Project 1 Part 2: Analysis#

Randomized Experiments

—TODO your name here

Collaboration Statement

  • TODO brief statement on the nature of your collaboration.

  • TODO your collaborator’s names here

Part 2 Table of Contents and Rubric#

Note

Grading guidelines

The course projects offer an opportunity to practice the full causal inference workflow, from building estimators and formulating questions to conducting analyses and communicating your findings effectively. Here are some guidelines on how to approach the project:

  • For visualizations:

    • Help your reader understand your findings through visually clear figures

    • Label your axes, provide legends when appropriate, and add figure titles to provide context

  • For written responses:

    • Support your ideas with specific evidence from your analysis or prior knowledge

    • Write concisely but clearly – one-word/one-phrase answers usually don’t give enough space to show what you’ve learned

If you’re uncertain about any portion of the project, please do come to office hours, TA hours, or reach out on Ed!

Notebook and function imports#

Tip

If you click on the vertical blue bar on the left of a cell, you can collapse the code which can help organize the notebook as you work through the project.

If you have tested your implementation in Part 1 against the autograder, you would have generated a file called proj1_functions.py. Let’s now import those functions into this notebook for use in Part 2.

If you are running this notebook on the JupyterHub allocated for the course:

  1. Open the file browser by going to the menu bar “View -> File Browser”

  2. Navigate to comsc341cd.github.io/projects/, you should see your proj1_analysis.ipynb file in that folder

  3. Click on the upload button in the upper right and upload the proj1_functions.py file to this directory

  4. Run the following cell to import the functions

import pandas as pd
import numpy as np
import matplotlib.pyplot as plt
import seaborn as sns

from proj1_functions import *

rng = np.random.RandomState(42)

4. The Infant Health and Development Program#

Let’s now dive into analyzing a real-world study: the Infant Health and Development Program (IHDP). The IHDP was a randomized experiment conducted in the 1980s to evaluate the effectiveness of an early intervention program for low-birthweight, prematurely born infants.

4.1 Prior Knowledge and Causal Question#

Read the following resources on the IHDP study:

Content warning

The reading contains the term “mental retardation,” which was commonly used in medical and policy discussions at the time but is now outdated and harmful. Today, the term “intellectual disability” is preferred and is used medically and federally.

Reading Notes

  • The Brooks-Gunn et al. 1991 paper contains minute details about the study recruitment and data collection process. Don’t worry about understanding every aspect of the study, but try to get a sense of the overall experimental design and the baseline characteristics reported in Table 1.

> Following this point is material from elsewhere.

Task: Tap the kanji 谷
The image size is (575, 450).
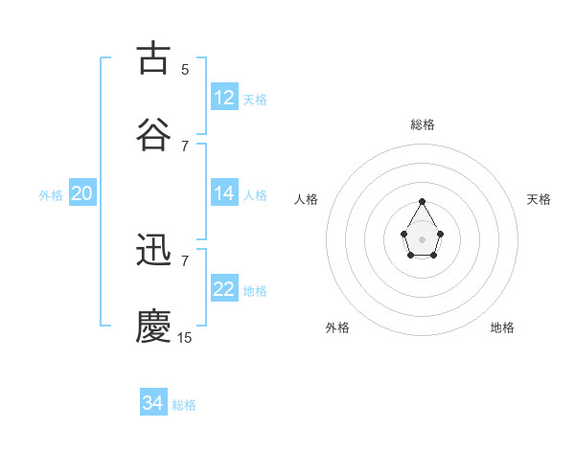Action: pyautogui.click(x=153, y=134)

  • The original methods mention stratification by both birthweight and clinical site in the study design. Because the probability of treatment is the same for all stratified groups, both the stratified difference-in-means and unstratified difference-in-means are valid estimators. For the purposes of this project, we will analyze the efficiency of estimators that post-stratify by other covariates.

Answer the following questions:

  1. The outcome of interest we will be analyzing is the Stanford-Binet Intelligence Scale score (IQ) at an age of 36 months (3 years), and our causal quantity is the average treatment effect (ATE) on the child’s IQ score. Describe what causal question we are trying to answer in this dataset in terms of the causal quantity we are trying to identify.

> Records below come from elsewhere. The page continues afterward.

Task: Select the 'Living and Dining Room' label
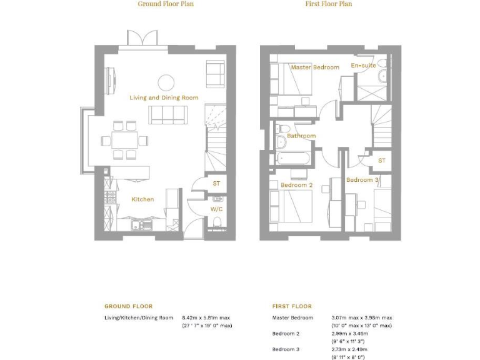point(164,98)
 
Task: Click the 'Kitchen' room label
point(142,199)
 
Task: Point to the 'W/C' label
point(216,209)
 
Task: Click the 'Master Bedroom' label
point(315,67)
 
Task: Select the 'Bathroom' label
point(301,136)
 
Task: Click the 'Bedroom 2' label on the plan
point(297,185)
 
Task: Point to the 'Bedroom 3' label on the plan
point(362,180)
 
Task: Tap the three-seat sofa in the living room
point(167,114)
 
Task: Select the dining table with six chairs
point(125,139)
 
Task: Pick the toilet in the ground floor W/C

  2. State what \(Y(1)\) and \(Y(0)\) are in your own words given the treatment and outcome of the study.

TODO your responses here:

4.2 Study Design#

Next, let’s load the IHDP dataset and look at the data:

ihdp_raw = pd.read_csv('~/COMSC-341CD/data/ihdp_real.csv')
ihdp_raw.info()

There are 50 total columns in the dataframe, but we will only use the following columns for the project:

  • bw: birth weight in grams

  • momage: mother’s age in years

  • nnhealth: neonatal health index, higher scores indicate better health

  • momwhite: binary indicator for maternal ethnicity: 1 if white, 0 otherwise

  • iqsb.36: outcome: Stanford-Binet IQ score at 36 months

  • treat: binary treatment assignment

Our study design is a randomized experiment, and we will assume that all of the assumptions that are needed to identify the average treatment effect hold. Answer the following questions:

  1. Suppose that our data did not come from a randomized experiment, and families were able to choose whether or not to participate in the intervention. Select two of the four variables listed above that you think may confound the relationship between the treatment and outcome, and explain why.

Your response: TODO

  1. Given the two variables you selected in the previous question, treatment, and outcome, draw a DAG with these four variables if this data were not collected from a randomized experiment. Give each node a variable name (e.g. \(T\), \(Y\), \(C_1\), \(C_2\)) and indicate what each variable represents.

TODO draw your DAG

  1. Draw the modified DAG from the previous question under the scenario where the treatment is randomized.

TODO draw your DAG

Submission note

For this question, you can either hand-draw the graphs on paper and submit a photo or use an online tool of your choice. Please make sure the image is submitted as a separate file on Gradescope.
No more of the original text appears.